▶ _Directions for this task_
The exercise asks for every line of the data to be reproduced exactly.

Stored items:
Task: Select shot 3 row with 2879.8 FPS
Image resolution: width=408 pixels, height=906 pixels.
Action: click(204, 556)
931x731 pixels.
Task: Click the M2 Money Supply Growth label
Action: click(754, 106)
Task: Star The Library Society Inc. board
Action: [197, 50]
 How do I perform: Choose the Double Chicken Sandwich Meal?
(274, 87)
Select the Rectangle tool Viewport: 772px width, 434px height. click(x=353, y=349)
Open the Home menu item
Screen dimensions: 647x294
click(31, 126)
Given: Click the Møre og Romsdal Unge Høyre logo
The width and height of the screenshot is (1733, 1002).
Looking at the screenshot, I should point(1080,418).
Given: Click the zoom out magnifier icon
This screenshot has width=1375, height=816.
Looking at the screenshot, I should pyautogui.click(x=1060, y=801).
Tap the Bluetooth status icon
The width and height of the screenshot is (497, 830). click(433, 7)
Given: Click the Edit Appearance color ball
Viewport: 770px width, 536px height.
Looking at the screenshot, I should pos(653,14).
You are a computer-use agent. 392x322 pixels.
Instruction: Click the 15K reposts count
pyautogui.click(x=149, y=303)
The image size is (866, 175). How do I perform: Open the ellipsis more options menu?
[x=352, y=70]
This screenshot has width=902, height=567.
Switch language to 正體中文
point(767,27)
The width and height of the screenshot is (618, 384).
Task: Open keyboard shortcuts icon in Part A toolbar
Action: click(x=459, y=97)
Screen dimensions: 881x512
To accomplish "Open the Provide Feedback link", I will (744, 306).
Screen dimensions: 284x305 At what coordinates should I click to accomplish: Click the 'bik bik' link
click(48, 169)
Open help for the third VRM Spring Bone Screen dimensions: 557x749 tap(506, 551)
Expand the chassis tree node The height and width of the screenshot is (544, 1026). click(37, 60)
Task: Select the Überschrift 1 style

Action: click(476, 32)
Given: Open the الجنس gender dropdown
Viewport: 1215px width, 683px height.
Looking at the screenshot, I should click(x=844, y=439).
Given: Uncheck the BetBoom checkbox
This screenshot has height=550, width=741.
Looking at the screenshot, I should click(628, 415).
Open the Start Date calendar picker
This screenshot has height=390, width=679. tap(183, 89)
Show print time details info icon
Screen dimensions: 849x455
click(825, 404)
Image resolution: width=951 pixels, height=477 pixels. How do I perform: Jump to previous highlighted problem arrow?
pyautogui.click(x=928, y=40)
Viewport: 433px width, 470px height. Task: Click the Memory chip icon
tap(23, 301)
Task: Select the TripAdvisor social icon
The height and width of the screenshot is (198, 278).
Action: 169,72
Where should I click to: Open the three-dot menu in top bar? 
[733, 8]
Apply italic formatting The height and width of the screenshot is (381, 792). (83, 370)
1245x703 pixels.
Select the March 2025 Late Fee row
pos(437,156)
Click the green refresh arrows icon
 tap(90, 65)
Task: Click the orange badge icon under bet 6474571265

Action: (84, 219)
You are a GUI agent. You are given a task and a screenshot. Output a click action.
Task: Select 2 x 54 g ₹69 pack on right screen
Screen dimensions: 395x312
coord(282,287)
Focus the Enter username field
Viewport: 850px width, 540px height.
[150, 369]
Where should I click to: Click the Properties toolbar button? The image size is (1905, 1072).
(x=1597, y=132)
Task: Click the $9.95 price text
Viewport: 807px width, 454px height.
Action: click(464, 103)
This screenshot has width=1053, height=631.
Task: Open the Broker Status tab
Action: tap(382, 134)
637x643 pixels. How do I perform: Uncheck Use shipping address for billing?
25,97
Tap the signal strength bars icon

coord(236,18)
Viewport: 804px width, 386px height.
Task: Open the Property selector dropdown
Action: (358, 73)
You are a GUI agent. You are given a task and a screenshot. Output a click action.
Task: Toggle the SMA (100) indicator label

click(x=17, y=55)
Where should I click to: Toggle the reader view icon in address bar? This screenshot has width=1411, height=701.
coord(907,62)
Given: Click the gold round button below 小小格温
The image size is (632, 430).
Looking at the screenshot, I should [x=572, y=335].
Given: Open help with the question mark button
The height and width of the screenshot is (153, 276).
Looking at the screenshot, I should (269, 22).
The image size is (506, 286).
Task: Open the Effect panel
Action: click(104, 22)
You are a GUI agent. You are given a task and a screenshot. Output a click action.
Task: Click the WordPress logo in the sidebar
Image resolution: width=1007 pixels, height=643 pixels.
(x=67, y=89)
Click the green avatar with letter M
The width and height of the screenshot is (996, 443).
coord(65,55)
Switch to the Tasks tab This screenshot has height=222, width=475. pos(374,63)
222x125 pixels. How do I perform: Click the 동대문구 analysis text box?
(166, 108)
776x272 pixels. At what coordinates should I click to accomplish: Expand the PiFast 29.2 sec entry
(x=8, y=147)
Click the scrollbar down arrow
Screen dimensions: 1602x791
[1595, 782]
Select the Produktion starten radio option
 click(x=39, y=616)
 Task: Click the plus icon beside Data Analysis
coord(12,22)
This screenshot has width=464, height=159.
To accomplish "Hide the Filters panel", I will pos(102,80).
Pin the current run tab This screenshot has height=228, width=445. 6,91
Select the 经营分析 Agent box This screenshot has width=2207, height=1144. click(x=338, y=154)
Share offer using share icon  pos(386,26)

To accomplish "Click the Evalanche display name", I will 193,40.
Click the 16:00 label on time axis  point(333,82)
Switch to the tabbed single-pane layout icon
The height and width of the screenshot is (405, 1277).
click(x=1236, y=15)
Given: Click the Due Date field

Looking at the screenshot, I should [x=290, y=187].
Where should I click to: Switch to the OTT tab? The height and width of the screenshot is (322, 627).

▶ _Answer to the exercise_
Task: Select shot 3 row with 2879.8 FPS
Image resolution: width=408 pixels, height=906 pixels.
Action: click(204, 556)
931x731 pixels.
Task: Click the M2 Money Supply Growth label
Action: click(754, 106)
Task: Star The Library Society Inc. board
Action: [197, 50]
 How do I perform: Choose the Double Chicken Sandwich Meal?
(274, 87)
Select the Rectangle tool Viewport: 772px width, 434px height. click(x=353, y=349)
Open the Home menu item
Screen dimensions: 647x294
click(31, 126)
Given: Click the Møre og Romsdal Unge Høyre logo
The width and height of the screenshot is (1733, 1002).
Looking at the screenshot, I should point(1080,418).
Given: Click the zoom out magnifier icon
This screenshot has width=1375, height=816.
Looking at the screenshot, I should pyautogui.click(x=1060, y=801).
Tap the Bluetooth status icon
The width and height of the screenshot is (497, 830). click(433, 7)
Given: Click the Edit Appearance color ball
Viewport: 770px width, 536px height.
Looking at the screenshot, I should pos(653,14).
You are a computer-use agent. 392x322 pixels.
Instruction: Click the 15K reposts count
pyautogui.click(x=149, y=303)
The image size is (866, 175). How do I perform: Open the ellipsis more options menu?
[x=352, y=70]
This screenshot has width=902, height=567.
Switch language to 正體中文
point(767,27)
The width and height of the screenshot is (618, 384).
Task: Open keyboard shortcuts icon in Part A toolbar
Action: click(x=459, y=97)
Screen dimensions: 881x512
To accomplish "Open the Provide Feedback link", I will (744, 306).
Screen dimensions: 284x305 At what coordinates should I click to accomplish: Click the 'bik bik' link
click(48, 169)
Open help for the third VRM Spring Bone Screen dimensions: 557x749 tap(506, 551)
Expand the chassis tree node The height and width of the screenshot is (544, 1026). click(37, 60)
Task: Select the Überschrift 1 style

Action: click(476, 32)
Given: Open the الجنس gender dropdown
Viewport: 1215px width, 683px height.
Looking at the screenshot, I should click(x=844, y=439).
Given: Uncheck the BetBoom checkbox
This screenshot has height=550, width=741.
Looking at the screenshot, I should click(628, 415).
Open the Start Date calendar picker
This screenshot has height=390, width=679. tap(183, 89)
Show print time details info icon
Screen dimensions: 849x455
click(825, 404)
Image resolution: width=951 pixels, height=477 pixels. How do I perform: Jump to previous highlighted problem arrow?
pyautogui.click(x=928, y=40)
Viewport: 433px width, 470px height. Task: Click the Memory chip icon
tap(23, 301)
Task: Select the TripAdvisor social icon
The height and width of the screenshot is (198, 278).
Action: 169,72
Where should I click to: Open the three-dot menu in top bar? 
[733, 8]
Apply italic formatting The height and width of the screenshot is (381, 792). (83, 370)
1245x703 pixels.
Select the March 2025 Late Fee row
pos(437,156)
Click the green refresh arrows icon
 tap(90, 65)
Task: Click the orange badge icon under bet 6474571265

Action: (84, 219)
You are a GUI agent. You are given a task and a screenshot. Output a click action.
Task: Select 2 x 54 g ₹69 pack on right screen
Screen dimensions: 395x312
coord(282,287)
Focus the Enter username field
Viewport: 850px width, 540px height.
[150, 369]
Where should I click to: Click the Properties toolbar button? The image size is (1905, 1072).
(x=1597, y=132)
Task: Click the $9.95 price text
Viewport: 807px width, 454px height.
Action: click(464, 103)
This screenshot has width=1053, height=631.
Task: Open the Broker Status tab
Action: tap(382, 134)
637x643 pixels. How do I perform: Uncheck Use shipping address for billing?
25,97
Tap the signal strength bars icon

coord(236,18)
Viewport: 804px width, 386px height.
Task: Open the Property selector dropdown
Action: (358, 73)
You are a GUI agent. You are given a task and a screenshot. Output a click action.
Task: Toggle the SMA (100) indicator label

click(x=17, y=55)
Where should I click to: Toggle the reader view icon in address bar? This screenshot has width=1411, height=701.
coord(907,62)
Given: Click the gold round button below 小小格温
The image size is (632, 430).
Looking at the screenshot, I should [x=572, y=335].
Given: Open help with the question mark button
The height and width of the screenshot is (153, 276).
Looking at the screenshot, I should (269, 22).
The image size is (506, 286).
Task: Open the Effect panel
Action: click(104, 22)
You are a GUI agent. You are given a task and a screenshot. Output a click action.
Task: Click the WordPress logo in the sidebar
Image resolution: width=1007 pixels, height=643 pixels.
(x=67, y=89)
Click the green avatar with letter M
The width and height of the screenshot is (996, 443).
coord(65,55)
Switch to the Tasks tab This screenshot has height=222, width=475. pos(374,63)
222x125 pixels. How do I perform: Click the 동대문구 analysis text box?
(166, 108)
776x272 pixels. At what coordinates should I click to accomplish: Expand the PiFast 29.2 sec entry
(x=8, y=147)
Click the scrollbar down arrow
Screen dimensions: 1602x791
[1595, 782]
Select the Produktion starten radio option
 click(x=39, y=616)
 Task: Click the plus icon beside Data Analysis
coord(12,22)
This screenshot has width=464, height=159.
To accomplish "Hide the Filters panel", I will pos(102,80).
Pin the current run tab This screenshot has height=228, width=445. 6,91
Select the 经营分析 Agent box This screenshot has width=2207, height=1144. click(x=338, y=154)
Share offer using share icon  pos(386,26)

To accomplish "Click the Evalanche display name", I will 193,40.
Click the 16:00 label on time axis  point(333,82)
Switch to the tabbed single-pane layout icon
The height and width of the screenshot is (405, 1277).
click(x=1236, y=15)
Given: Click the Due Date field

Looking at the screenshot, I should [x=290, y=187].
Where should I click to: Switch to the OTT tab? The height and width of the screenshot is (322, 627).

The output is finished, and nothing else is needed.